Releases   Outubro 30, 2015

John Deere participa do 1º Fórum Agronegócio e discute tecnologia e sustentabilidade na produção agrícola

Paulo Herrmann, presidente da John Deere Brasil, e demais palestrantes reunidos durante o fórum. (Foto: Divulgação)

Paulo Herrmann, presidente da John Deere Brasil, e demais palestrantes reunidos durante o fórum. (Foto: Divulgação)

Nas últimas décadas, o Brasil conquistou posição de destaque no cenário da agricultura mundial e atualmente é responsável pela alimentação de milhões de pessoas. E isso só foi possível porque aliou fatores peculiares do país, como a localização geográfica nos trópicos e áreas disponíveis, com a adoção de tecnologias que auxiliam nas produções recordes.

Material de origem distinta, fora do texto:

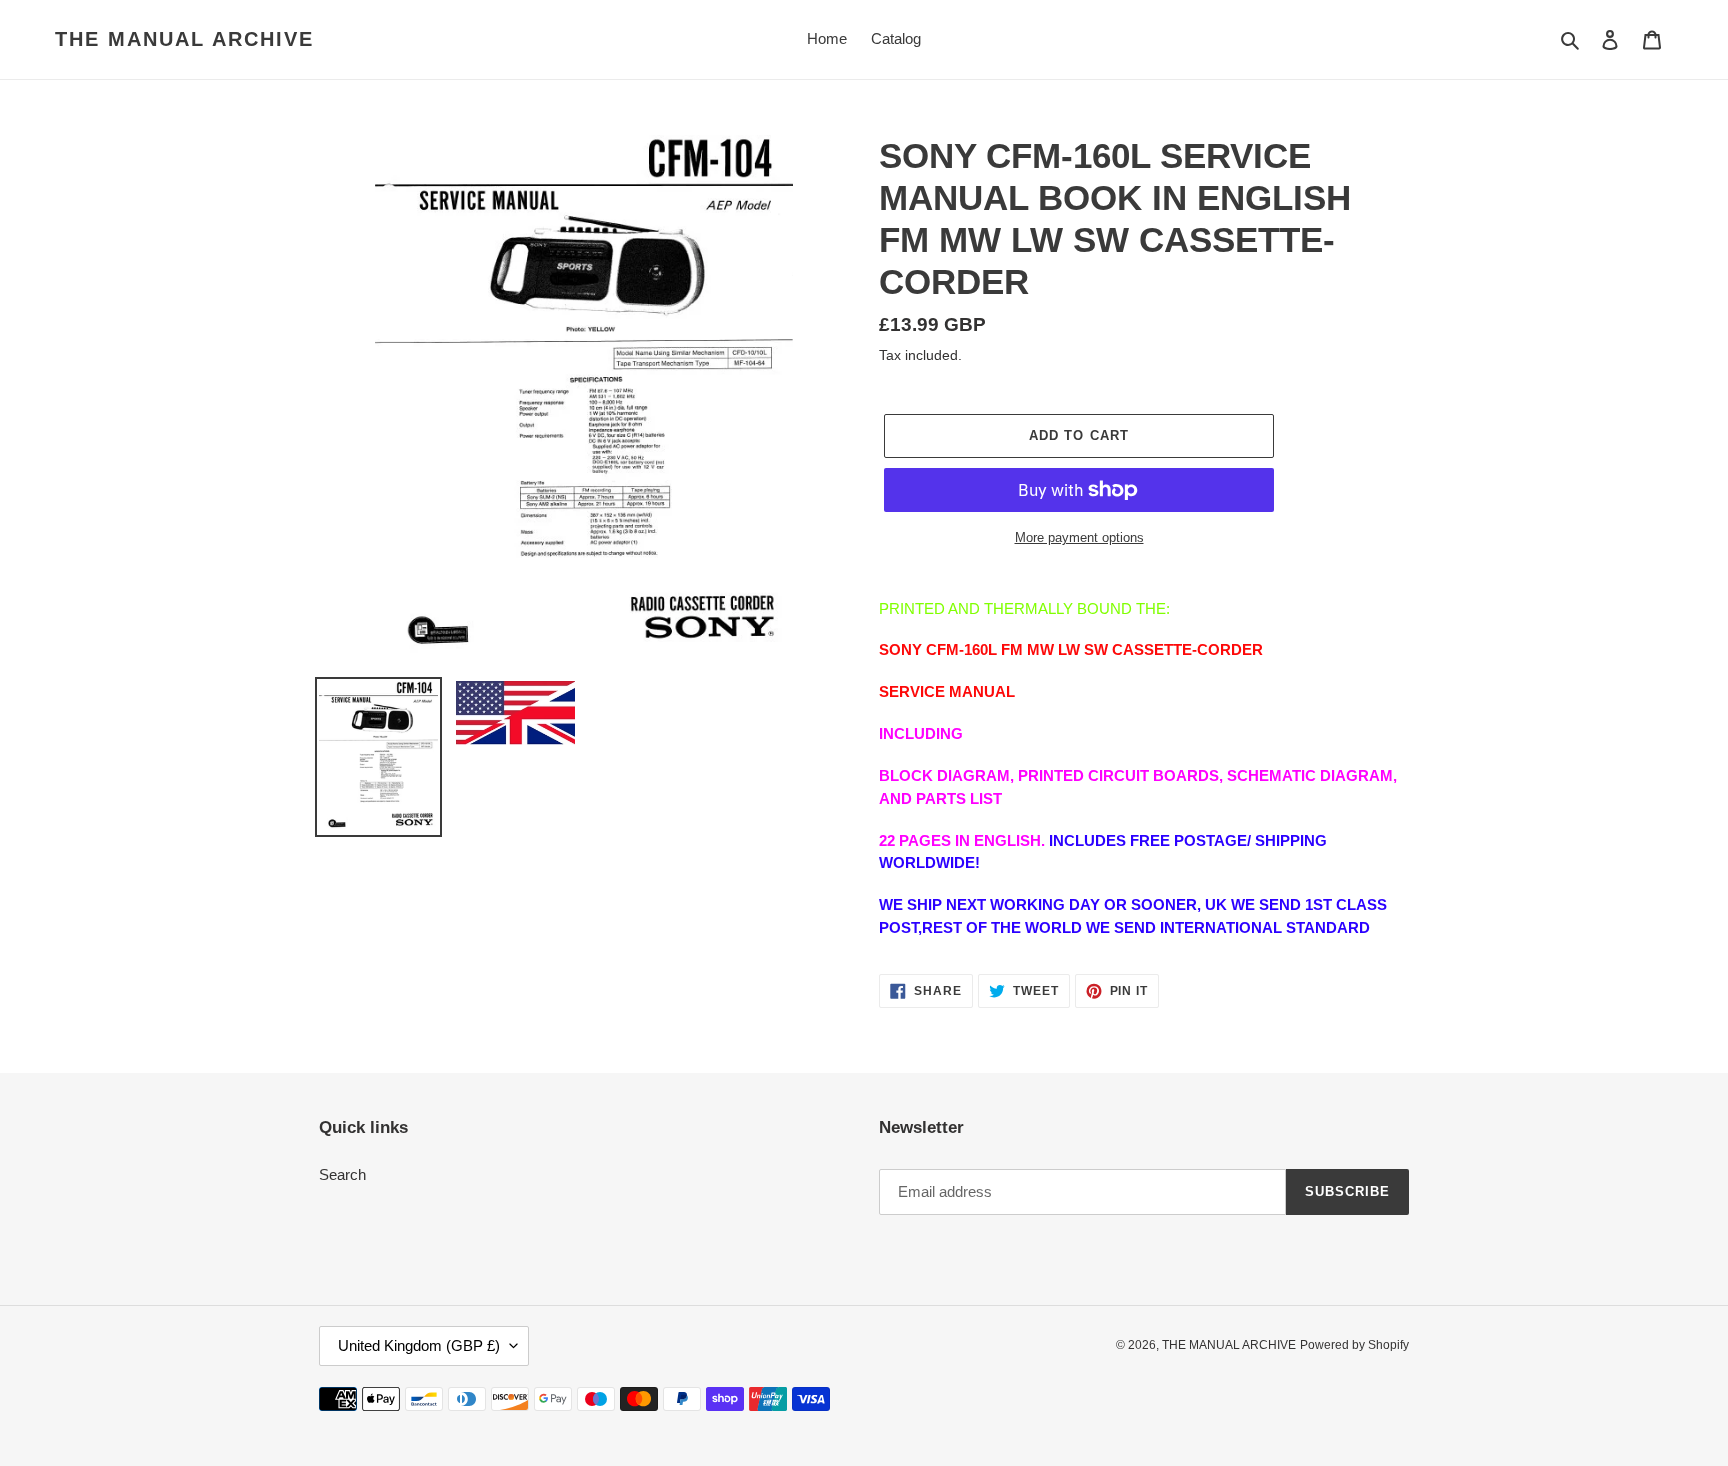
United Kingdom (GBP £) (419, 1345)
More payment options (1079, 537)
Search (342, 1174)
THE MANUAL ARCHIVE (184, 39)
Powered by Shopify (1354, 1345)
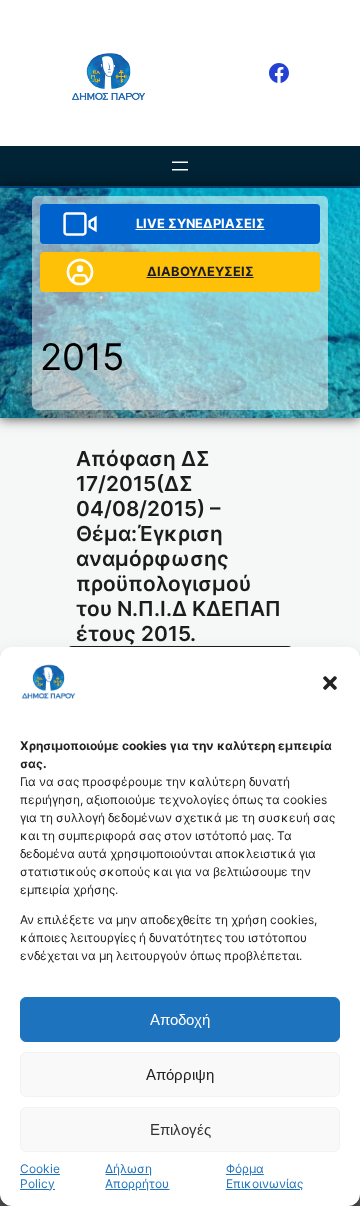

Apesar disso, novos desafios se apresentam no horizonte do agronegócio brasileiro, como produzir mais em uma mesma área e, ao mesmo tempo, trabalhar com consciência ecológica. Para discutir o futuro do setor, uma série de personalidades se reuniram nesta segunda-feira, 26/10, no 1º Fórum Agronegócio – Agricultura do Futuro, promovido pela revista EXAME.

Paulo Herrmann, presidente da John Deere, foi um dos palestrantes convidados a pensar como incrementar a vocação agrícola do Brasil e otimizar a produção. Ele participou do debate “Do drone à computação em nuvem: as novas tecnologias e o próximo salto de produtividade da agricultura brasileira”, com Roger Ingold, presidente da Accenture, José Carlos Carramate, diretor da Precision Planting da Monsanto, e mediação de André Lahóz, diretor de redação da revista EXAME.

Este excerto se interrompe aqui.